Twelve dentists who were blinded to the questionnaire responses were involved in dental health checkups at school. The dentists and students sat facing each other in a knee-to-knee position during the checkup. The status of all erupted permanent teeth was assessed using a graduated mouth mirror (Clear-Mouth Mirrors, FEED, Yokohama, Japan) under sufficient artificial illumination. Tooth status was categorized as sound, decayed, filled, or missing. In accordance with the protocol proposed by the Japan Association of School Dentists26, teeth with obvious caries lesions detected on visual clinical examination were categorized as decayed teeth. Then, the number of decayed teeth (DT) and DMFT were determined. Dental radiography was not performed.

All examiners received 1 h of instruction from the author (M.I.) at Kyushu Dental University regarding the appropriate tooth status assessment method (dentist and student position during assessment and diagnostic criteria26). Then the pre-study calibration was conducted by examining volunteer patients. All the examiners obtained intraclass correlation coefficients of ≥ 0.92 for DMFT and intra-examiner kappa values of ≥ 0.87 for DT.

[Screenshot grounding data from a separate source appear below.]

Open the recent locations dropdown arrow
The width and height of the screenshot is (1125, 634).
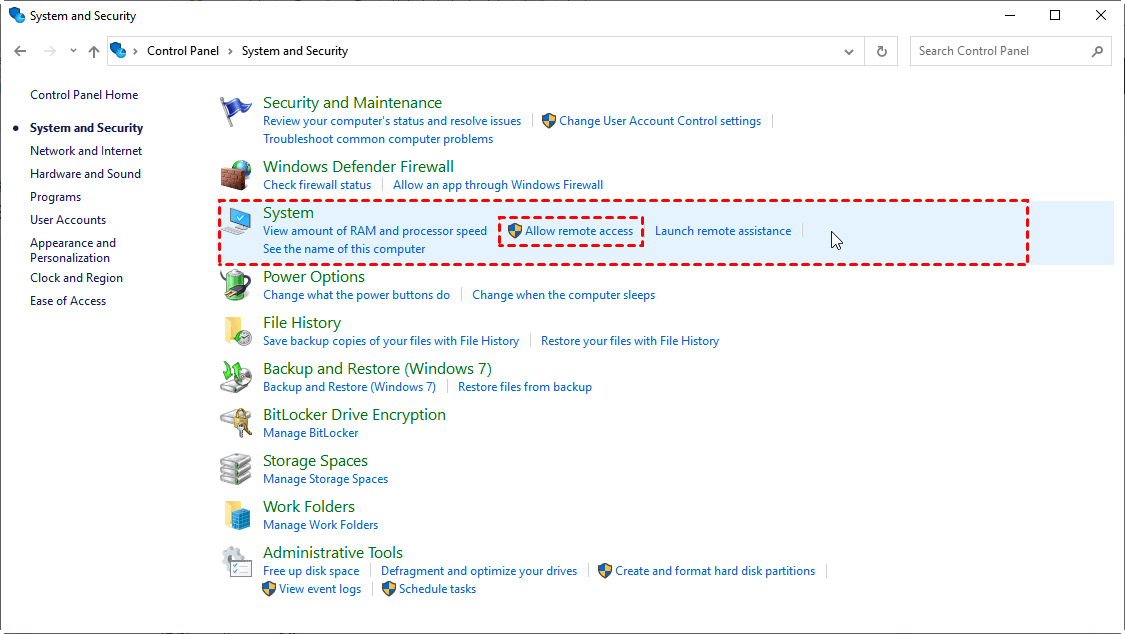(73, 51)
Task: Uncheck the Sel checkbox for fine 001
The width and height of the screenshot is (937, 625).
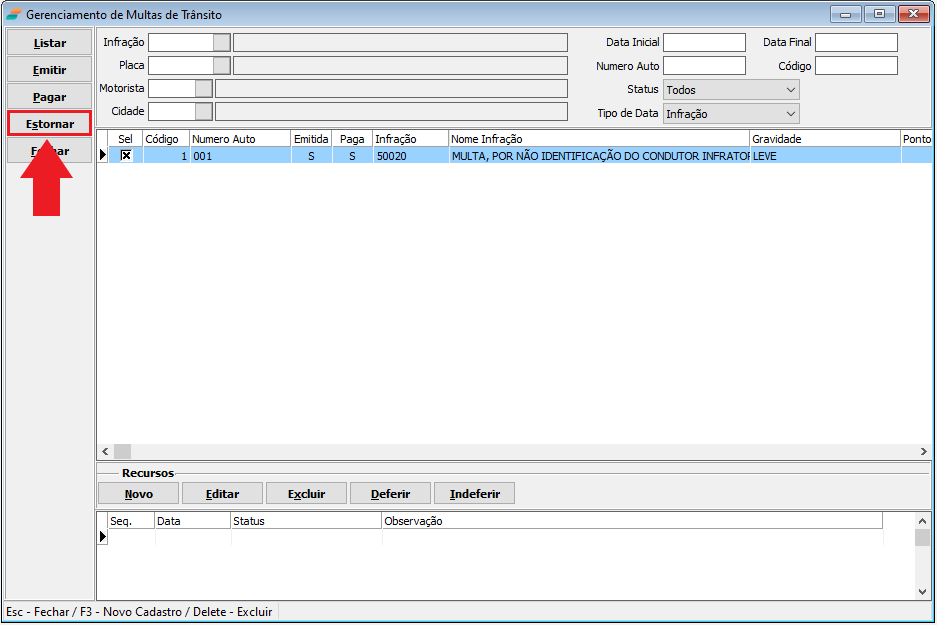Action: coord(126,156)
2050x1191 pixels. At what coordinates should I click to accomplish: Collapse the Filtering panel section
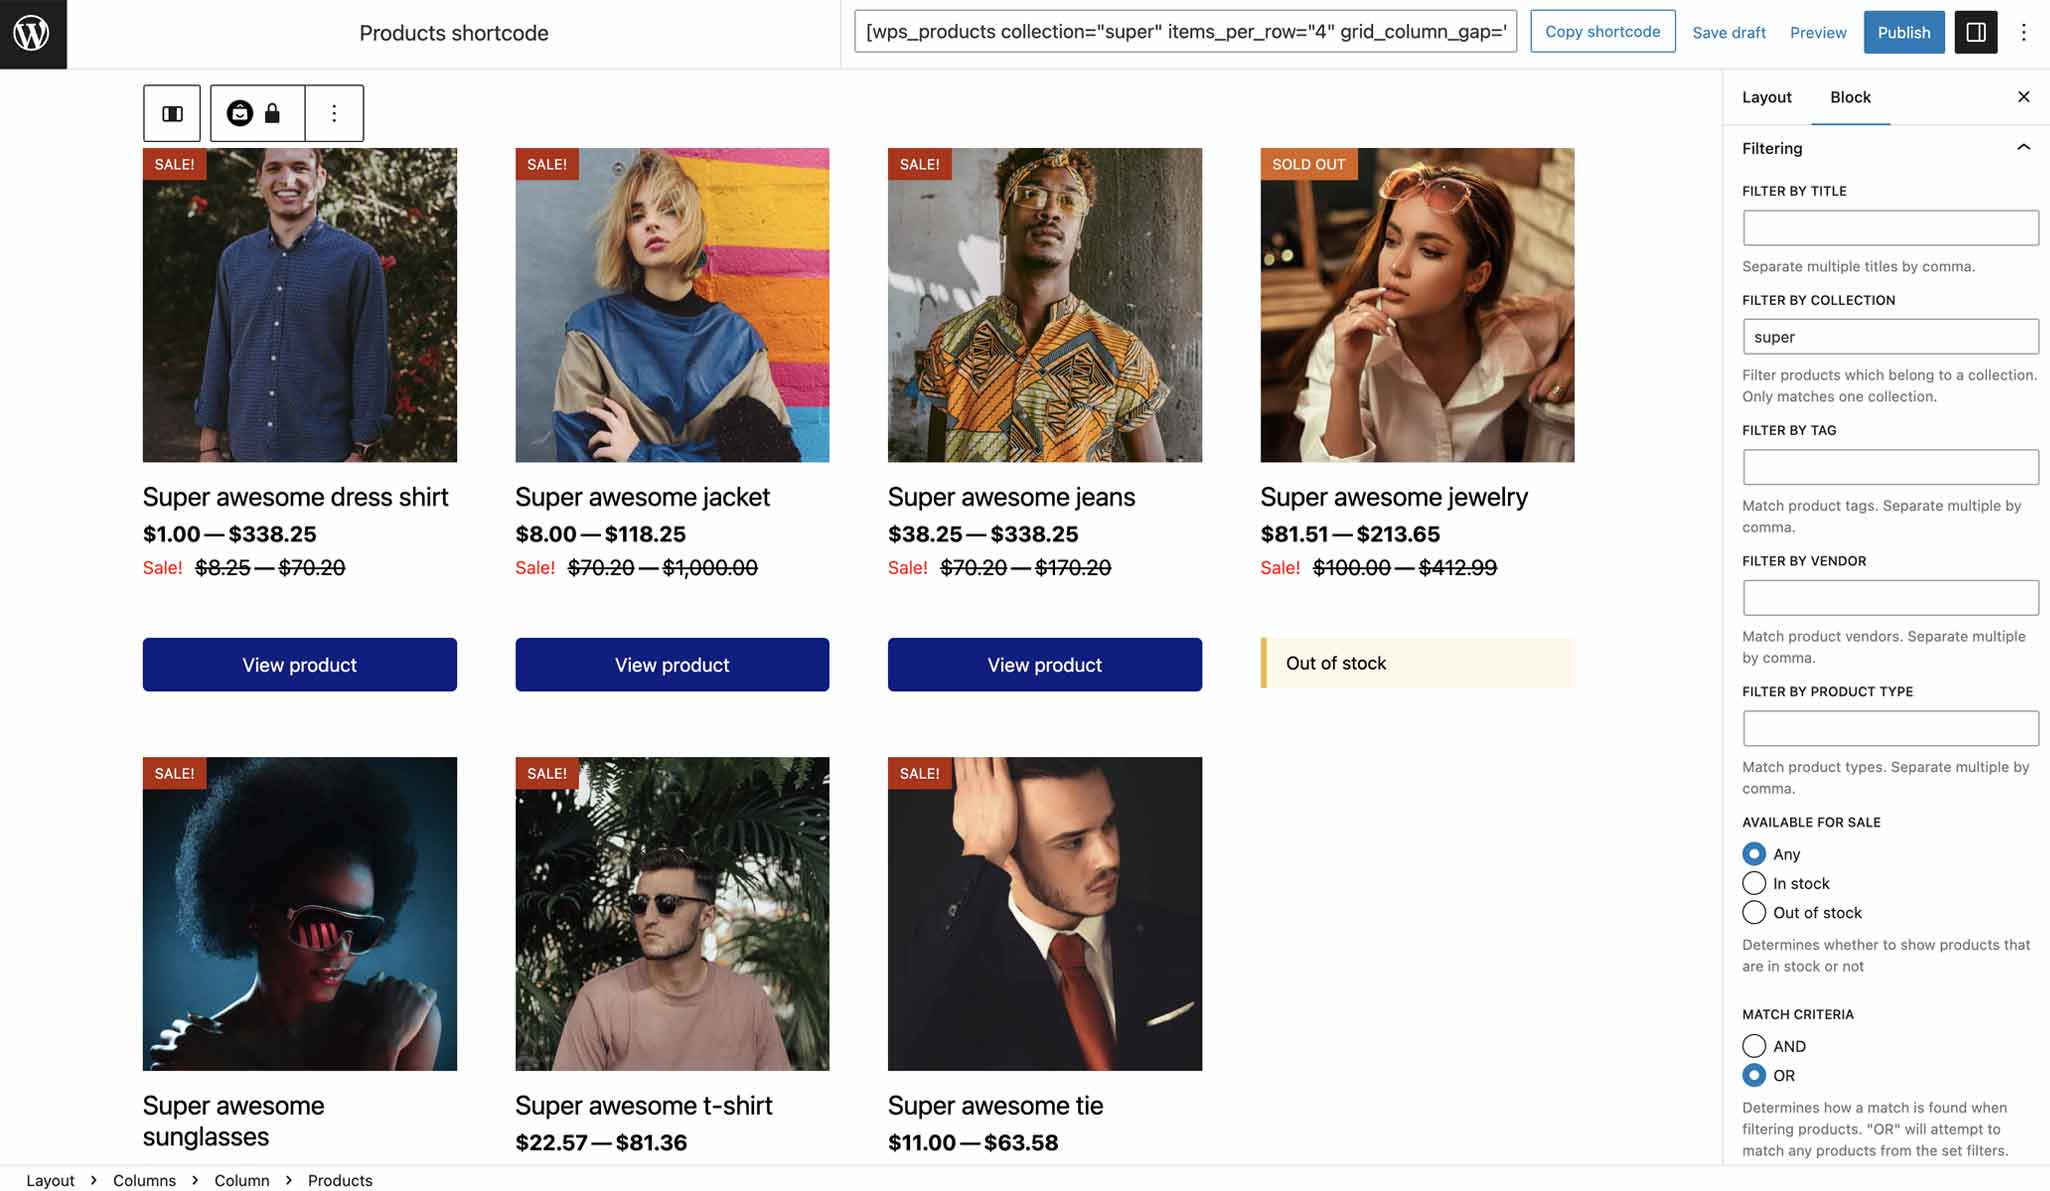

Data collection for covariates

Data on receiving professional tooth brushing instruction (yes or no), use of fluoride toothpaste (yes or no/do not know), fluoride application (either professional topical fluoride application or fluoride mouth rinse) (yes or no/do not know), and regular dental visits (yes or no) were obtained through the self-administered questionnaire. Regular dental visits were confirmed if the participants answered yes to the question, “Do you have regular dental checkups at least once a year?” Data on school grade, sex, physician diagnosis of heart disease, the results of chest X-ray examination and urine examination, and body mass index (BMI) were obtained from the health checkup records. Overweight was defined as a BMI ≥ 25 kg/m2.

Statistical analyses

First, the study population characteristics were described according to the presence of IA. The Shapiro–Wilk test was used to determine whether the continuous variables were normally distributed. Student's t test, the Wilcoxon rank-sum test, and the chi-squared test were used, as appropriate. If the overall test for the variables with ≥ 3 categories was significant, post hoc comparisons were performed.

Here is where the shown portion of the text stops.